▶ **Required work**: Repeat the entries below exactly. Drop the pictures.

▶ **Excerpted records**:
↓↓↓

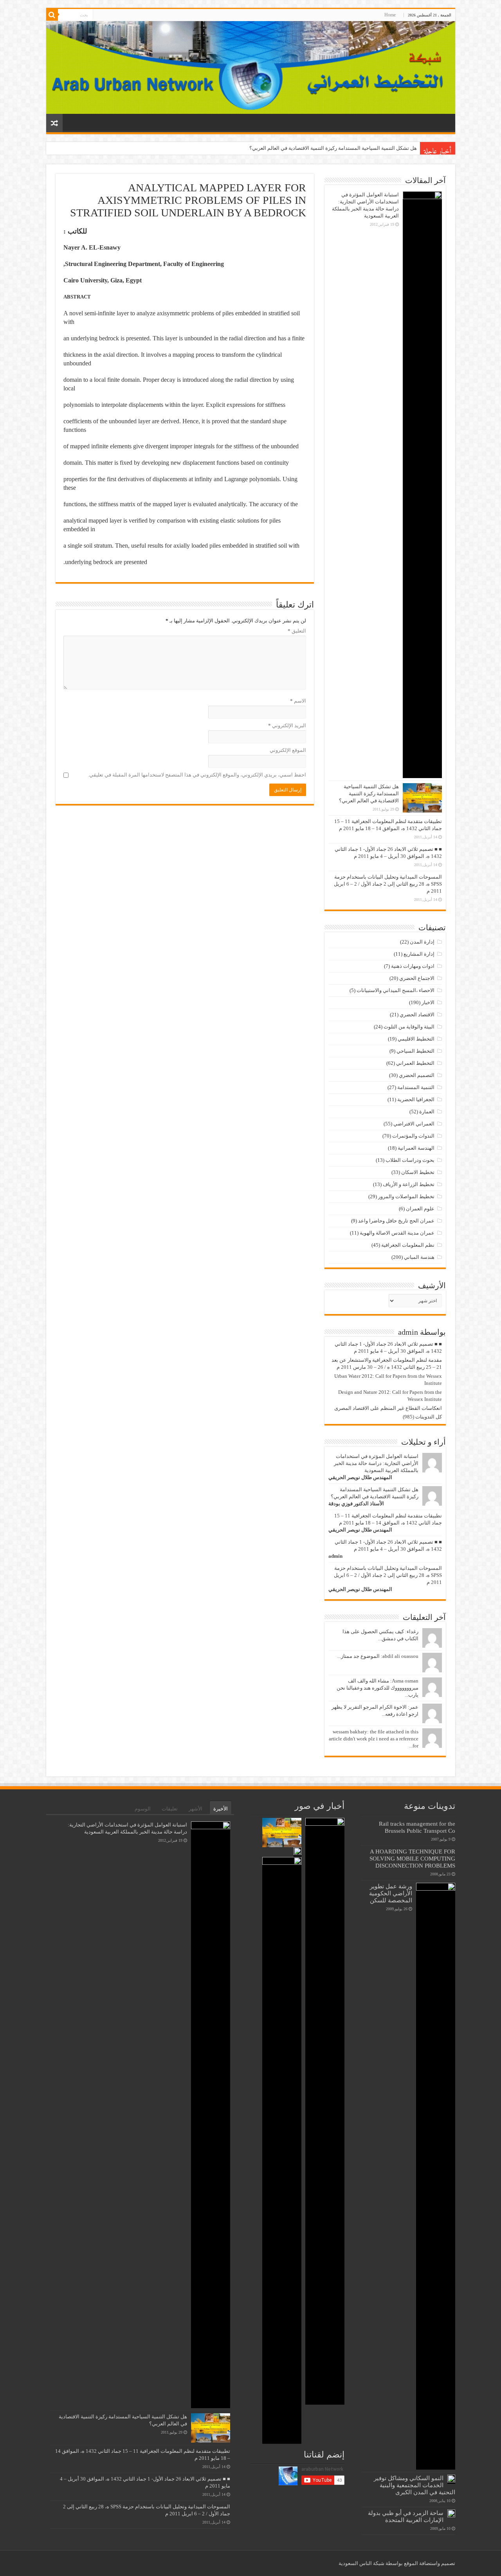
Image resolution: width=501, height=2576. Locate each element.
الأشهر (195, 1809)
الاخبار (428, 1002)
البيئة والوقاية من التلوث (409, 1027)
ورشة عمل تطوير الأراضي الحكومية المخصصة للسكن (390, 1893)
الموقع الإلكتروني (288, 750)
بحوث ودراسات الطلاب (410, 1160)
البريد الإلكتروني (287, 725)
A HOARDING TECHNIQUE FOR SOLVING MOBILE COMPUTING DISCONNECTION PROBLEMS (412, 1858)
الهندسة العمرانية (416, 1148)
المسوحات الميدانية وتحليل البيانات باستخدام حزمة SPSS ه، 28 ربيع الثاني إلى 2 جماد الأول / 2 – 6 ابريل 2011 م (388, 884)
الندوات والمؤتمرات (413, 1136)
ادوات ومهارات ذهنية (412, 966)
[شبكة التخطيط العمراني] (250, 67)
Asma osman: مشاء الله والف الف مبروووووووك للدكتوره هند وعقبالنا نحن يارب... (377, 1688)
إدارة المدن (422, 942)
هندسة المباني (419, 1257)
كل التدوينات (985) (422, 1417)
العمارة (426, 1112)
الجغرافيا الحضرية (415, 1099)
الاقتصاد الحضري (417, 1014)
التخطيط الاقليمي (416, 1039)
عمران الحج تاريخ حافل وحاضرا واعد (396, 1221)
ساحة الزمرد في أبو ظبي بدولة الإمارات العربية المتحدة (405, 2516)
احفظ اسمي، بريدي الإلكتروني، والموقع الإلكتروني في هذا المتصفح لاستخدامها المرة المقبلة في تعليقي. (197, 775)
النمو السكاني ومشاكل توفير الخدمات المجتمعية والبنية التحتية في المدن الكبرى (414, 2485)
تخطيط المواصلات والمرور (406, 1196)
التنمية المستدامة (415, 1087)
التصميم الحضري (416, 1075)
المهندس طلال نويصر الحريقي (360, 1477)
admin (335, 1556)
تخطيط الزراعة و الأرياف (408, 1184)
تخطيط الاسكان (417, 1172)
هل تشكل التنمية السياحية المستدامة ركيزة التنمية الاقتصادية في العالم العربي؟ (369, 794)
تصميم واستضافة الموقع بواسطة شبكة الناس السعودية (397, 2563)
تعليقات (170, 1809)
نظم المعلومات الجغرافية (407, 1245)
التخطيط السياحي (415, 1051)
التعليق (297, 631)
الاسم (298, 701)
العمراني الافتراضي (413, 1124)
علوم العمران (420, 1209)
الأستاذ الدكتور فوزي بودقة (356, 1503)
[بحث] (52, 15)
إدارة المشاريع (419, 954)
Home (390, 15)
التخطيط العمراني (415, 1063)
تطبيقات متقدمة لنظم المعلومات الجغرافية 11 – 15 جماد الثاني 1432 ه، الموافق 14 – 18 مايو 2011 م (311, 148)
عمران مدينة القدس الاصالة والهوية (397, 1233)
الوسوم (143, 1809)
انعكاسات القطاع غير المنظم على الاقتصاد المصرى (388, 1408)
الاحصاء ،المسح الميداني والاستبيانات (395, 990)
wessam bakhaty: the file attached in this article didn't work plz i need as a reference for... (373, 1739)
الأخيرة (220, 1809)
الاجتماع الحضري (416, 978)
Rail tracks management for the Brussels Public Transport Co (417, 1827)
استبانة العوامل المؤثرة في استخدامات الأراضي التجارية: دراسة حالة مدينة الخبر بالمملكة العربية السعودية (376, 1463)
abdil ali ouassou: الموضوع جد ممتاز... (377, 1656)
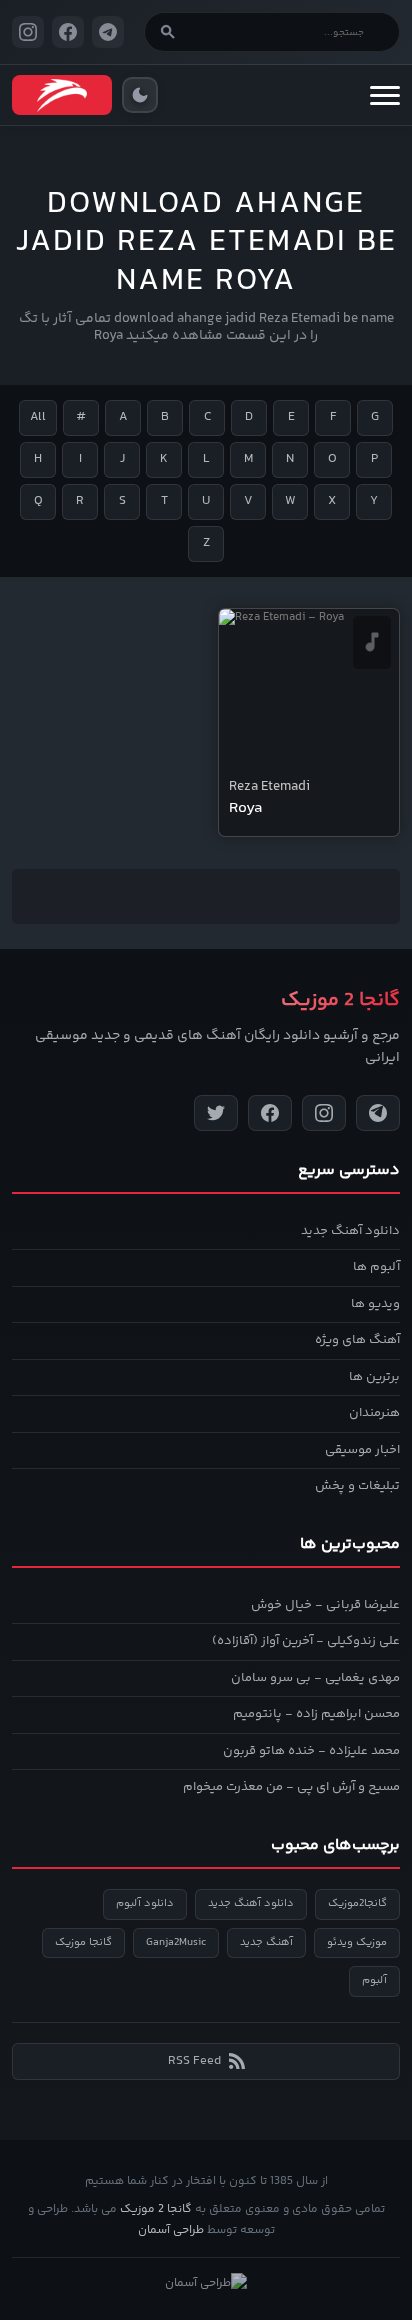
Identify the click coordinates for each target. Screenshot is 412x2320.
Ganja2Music (176, 1942)
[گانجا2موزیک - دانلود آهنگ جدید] (62, 95)
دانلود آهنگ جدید (350, 1231)
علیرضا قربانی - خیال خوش (325, 1605)
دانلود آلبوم (145, 1903)
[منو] (385, 95)
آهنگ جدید (266, 1942)
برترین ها (374, 1377)
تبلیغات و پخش (357, 1486)
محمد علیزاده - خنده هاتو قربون (311, 1751)
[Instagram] (324, 1113)
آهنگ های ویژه (357, 1340)
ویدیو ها (375, 1304)
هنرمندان (374, 1413)
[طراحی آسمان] (206, 2284)
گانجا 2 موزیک (156, 2209)
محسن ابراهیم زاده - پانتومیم (316, 1714)
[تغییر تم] (140, 95)
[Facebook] (270, 1113)
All (38, 417)
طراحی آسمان (171, 2230)
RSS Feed (194, 2061)
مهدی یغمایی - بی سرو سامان (315, 1678)
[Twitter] (216, 1113)
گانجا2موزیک (357, 1903)
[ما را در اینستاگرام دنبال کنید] (28, 32)
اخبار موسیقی (362, 1450)
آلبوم (374, 1980)
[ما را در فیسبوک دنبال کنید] (68, 32)
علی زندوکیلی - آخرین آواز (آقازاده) (306, 1641)
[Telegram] (378, 1113)
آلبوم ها (376, 1267)
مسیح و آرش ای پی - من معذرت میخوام (291, 1787)
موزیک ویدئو (357, 1942)
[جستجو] (168, 32)
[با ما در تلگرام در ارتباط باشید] (108, 32)
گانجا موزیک (83, 1942)
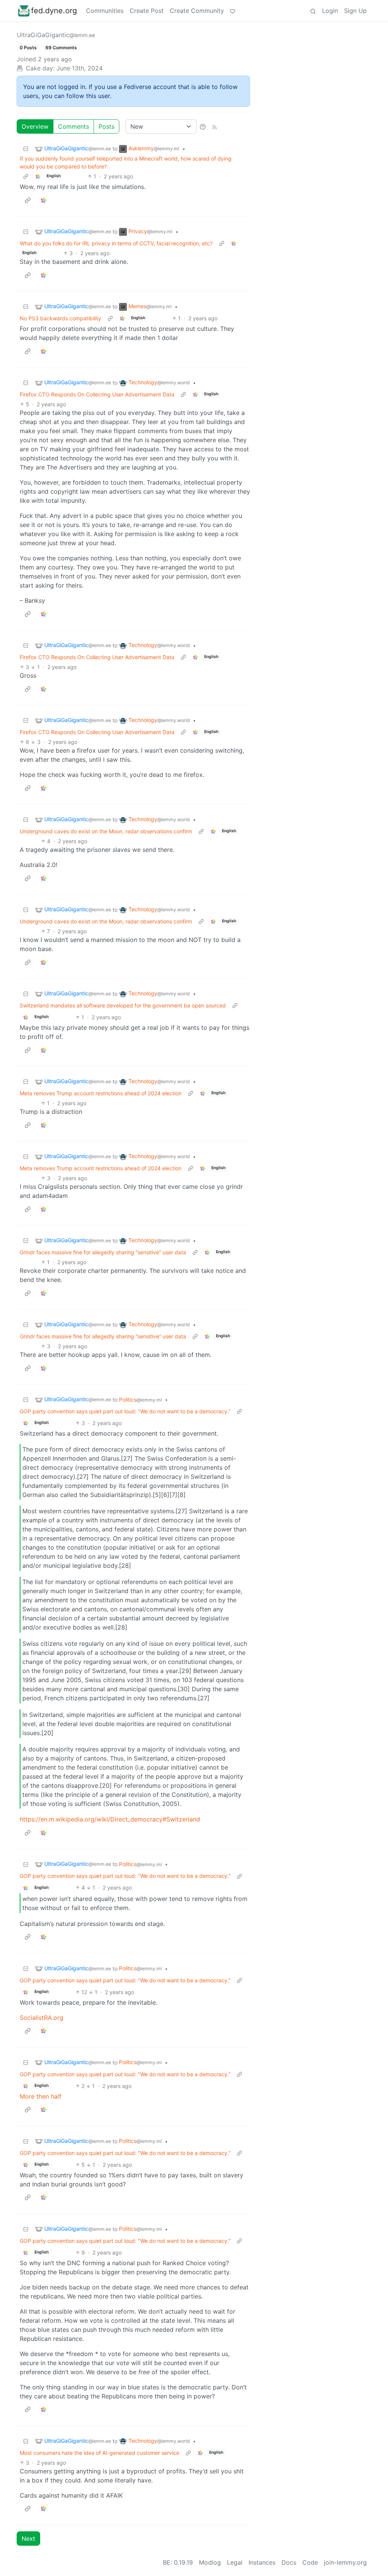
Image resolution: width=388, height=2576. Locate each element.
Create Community (197, 10)
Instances (262, 2562)
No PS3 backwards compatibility (60, 318)
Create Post (147, 10)
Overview (35, 126)
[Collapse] (26, 148)
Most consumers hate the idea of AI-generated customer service (99, 2453)
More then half (40, 2096)
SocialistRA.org (41, 2017)
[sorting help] (203, 126)
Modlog (210, 2562)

↑↑↑

▶ **Solution for this task**:
Image resolution: width=501, height=2576. Locate each element.
الأشهر (195, 1809)
الاخبار (428, 1002)
البيئة والوقاية من التلوث (409, 1027)
ورشة عمل تطوير الأراضي الحكومية المخصصة للسكن (390, 1893)
الموقع الإلكتروني (288, 750)
بحوث ودراسات الطلاب (410, 1160)
البريد الإلكتروني (287, 725)
A HOARDING TECHNIQUE FOR SOLVING MOBILE COMPUTING DISCONNECTION PROBLEMS (412, 1858)
الهندسة العمرانية (416, 1148)
المسوحات الميدانية وتحليل البيانات باستخدام حزمة SPSS ه، 28 ربيع الثاني إلى 2 جماد الأول / 2 – 6 ابريل 2011 م (388, 884)
الندوات والمؤتمرات (413, 1136)
ادوات ومهارات ذهنية (412, 966)
[شبكة التخطيط العمراني] (250, 67)
Asma osman: مشاء الله والف الف مبروووووووك للدكتوره هند وعقبالنا نحن يارب... (377, 1688)
إدارة المدن (422, 942)
هندسة المباني (419, 1257)
كل التدوينات (985) (422, 1417)
العمارة (426, 1112)
الجغرافيا الحضرية (415, 1099)
الاقتصاد الحضري (417, 1014)
التخطيط الاقليمي (416, 1039)
عمران الحج تاريخ حافل وحاضرا واعد (396, 1221)
ساحة الزمرد في أبو ظبي بدولة الإمارات العربية المتحدة (405, 2516)
احفظ اسمي، بريدي الإلكتروني، والموقع الإلكتروني في هذا المتصفح لاستخدامها المرة المقبلة في تعليقي. (197, 775)
النمو السكاني ومشاكل توفير الخدمات المجتمعية والبنية التحتية في المدن الكبرى (414, 2485)
تخطيط المواصلات والمرور (406, 1196)
التنمية المستدامة (415, 1087)
التصميم الحضري (416, 1075)
المهندس طلال نويصر الحريقي (360, 1477)
admin (335, 1556)
تخطيط الزراعة و الأرياف (408, 1184)
تخطيط الاسكان (417, 1172)
هل تشكل التنمية السياحية المستدامة ركيزة التنمية الاقتصادية في العالم العربي؟ (369, 794)
تصميم واستضافة الموقع بواسطة شبكة الناس السعودية (397, 2563)
تعليقات (170, 1809)
نظم المعلومات الجغرافية (407, 1245)
التخطيط السياحي (415, 1051)
التعليق (297, 631)
الاسم (298, 701)
العمراني الافتراضي (413, 1124)
علوم العمران (420, 1209)
الأستاذ الدكتور فوزي بودقة (356, 1503)
[بحث] (52, 15)
إدارة المشاريع (419, 954)
Home (390, 15)
التخطيط العمراني (415, 1063)
تطبيقات متقدمة لنظم المعلومات الجغرافية 11 – 15 جماد الثاني 1432 ه، الموافق 14 – 18 مايو 2011 م (311, 148)
عمران مدينة القدس الاصالة والهوية (397, 1233)
الوسوم (143, 1809)
انعكاسات القطاع غير المنظم على الاقتصاد المصرى (388, 1408)
الاحصاء ،المسح الميداني والاستبيانات (395, 990)
wessam bakhaty: the file attached in this article didn't work plz i need as a reference for... (373, 1739)
الأخيرة (220, 1809)
الاجتماع الحضري (416, 978)
Rail tracks management for the Brussels Public Transport Co (417, 1827)
استبانة العوامل المؤثرة في استخدامات الأراضي التجارية: دراسة حالة مدينة الخبر بالمملكة العربية السعودية (376, 1463)
abdil ali ouassou: الموضوع جد ممتاز... (377, 1656)
Identify the click coordinates for each target. Screenshot is 412x2320.
Ganja2Music (176, 1942)
[گانجا2موزیک - دانلود آهنگ جدید] (62, 95)
دانلود آهنگ جدید (350, 1231)
علیرضا قربانی - خیال خوش (325, 1605)
دانلود آلبوم (145, 1903)
[منو] (385, 95)
آهنگ جدید (266, 1942)
برترین ها (374, 1377)
تبلیغات و پخش (357, 1486)
محمد علیزاده - خنده هاتو قربون (311, 1751)
[Instagram] (324, 1113)
آهنگ های ویژه (357, 1340)
ویدیو ها (375, 1304)
هنرمندان (374, 1413)
[طراحی آسمان] (206, 2284)
گانجا 2 موزیک (156, 2209)
محسن ابراهیم زاده - پانتومیم (316, 1714)
[تغییر تم] (140, 95)
[Facebook] (270, 1113)
All (38, 417)
طراحی آسمان (171, 2230)
RSS Feed (194, 2061)
مهدی یغمایی - بی سرو سامان (315, 1678)
[Twitter] (216, 1113)
گانجا2موزیک (357, 1903)
[ما را در اینستاگرام دنبال کنید] (28, 32)
اخبار موسیقی (362, 1450)
آلبوم (374, 1980)
[ما را در فیسبوک دنبال کنید] (68, 32)
علی زندوکیلی - آخرین آواز (آقازاده) (306, 1641)
[Telegram] (378, 1113)
آلبوم ها (376, 1267)
مسیح و آرش ای پی - من معذرت میخوام (291, 1787)
موزیک ویدئو (357, 1942)
[جستجو] (168, 32)
[با ما در تلگرام در ارتباط باشید] (108, 32)
گانجا موزیک (83, 1942)
Image resolution: width=388, height=2576. Locate each element.
Create Community (197, 10)
Instances (262, 2562)
No PS3 backwards compatibility (60, 318)
Create Post (147, 10)
Overview (35, 126)
[Collapse] (26, 148)
Most consumers hate the idea of AI-generated customer service (99, 2453)
More then half (40, 2096)
SocialistRA.org (41, 2017)
[sorting help] (203, 126)
Modlog (210, 2562)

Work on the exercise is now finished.